Home builder Hans Hagen avoided building houses on spec in the housing boom. He saw the market getting overbuilt. And he's more of a custom builder anyway. There's a customer in hand before the first nail is fired.

But rising demand is changing his business. Workers here in Blaine are framing a house that Hagen started to build on spec. He didn't have a buyer lined up. But he knew he'd sell the place quickly. "People come out and say, 'I need something immediately.' Could be transferees or it could be people looking to downsize or whatever," Hagen said. "We're simply filling that niche."

That kind of talk hasn't been heard around here in a while. When the housing market crashed eight years ago, new home construction ground to a halt. Builders who had framed up houses before lining up a buyer got stuck with homes that wouldn't sell. Weak demand for new houses forced many builders out of the business.

Those who survived the worst of it are now enjoying a rebound. Many of the foreclosures that flooded the region in the Great Recession have been wrung from the market. That's put the supply of used homes for sale at a 10-year low, according to the Minneapolis Area Association of Realtors. New home inventories are slim, too. There were 421 finished vacant new homes for sale in the fourth quarter of 2013, less than a third of the supply available during the same period nine years earlier, according to the consulting firm Metrostudy.

Vacant finished houses
 
 

That means home buyers are hungry for options, which they can find from builders who've got a few new houses ready to go.

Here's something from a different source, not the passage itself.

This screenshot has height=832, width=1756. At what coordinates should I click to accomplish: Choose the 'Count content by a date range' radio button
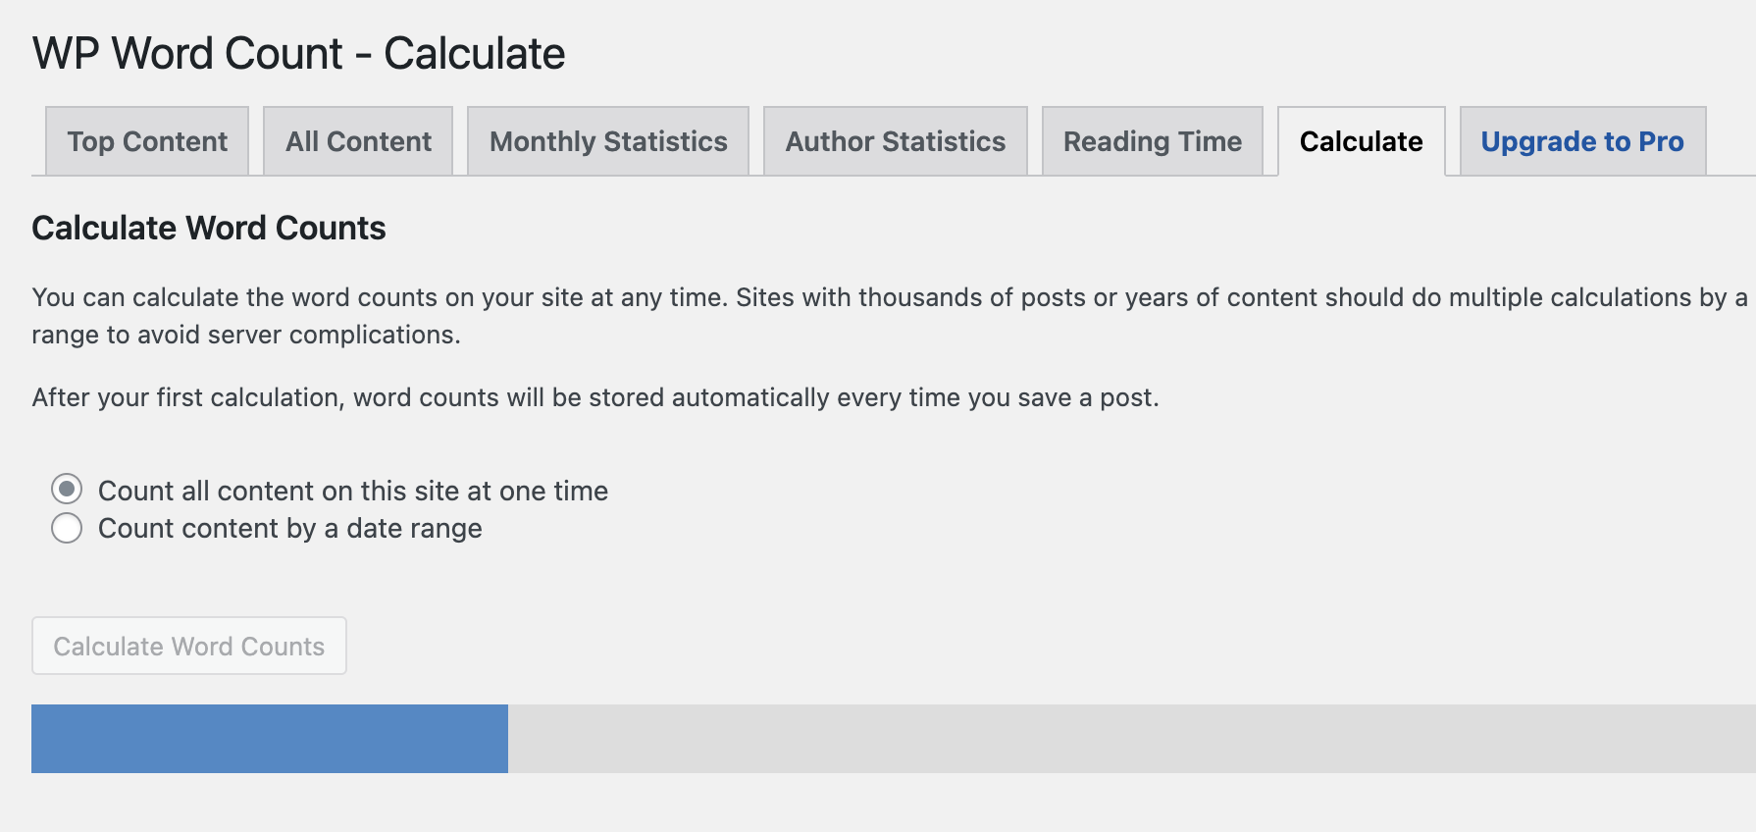click(x=67, y=528)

Even just a few years ago, "the market was telling builders, 'Stay away. We don't need your services. We don't need you to build homes,'" said housing economist Elliot Eisenberg. "Times have turned."

Eisenberg said he's glad to see speculative building return. He compares it to the auto industry making cars without having customers lined up in advance. That's largely the home builder model in normal times, he said.

One impediment, Eisenberg notes, could be banks' long memories about unsuccessful loans they made.

When the housing market crashed, builders and developers couldn't find any buyers for the homes they'd built on spec. Banks were left holding the bag.

Starting in 2008, construction and land development loans at Minnesota's community banks had nearly five straight years of quarterly declines, data from the Federal Reserve Bank of Minneapolis show.

Many of the loans made back then were really risky, said Ron Feldman, the top banking regulator at the Minneapolis Fed.

"Loans were made to developers who, if they couldn't sell a given project, were unable to pay the loan back at all," Feldman said. "Now, if you make a loan to a developer who has many sources of income and isn't reliant on that one property, that's a loan that's a little safer."

But construction and land development loans started tracking up again in 2013. Experts say loans made today are generally much safer.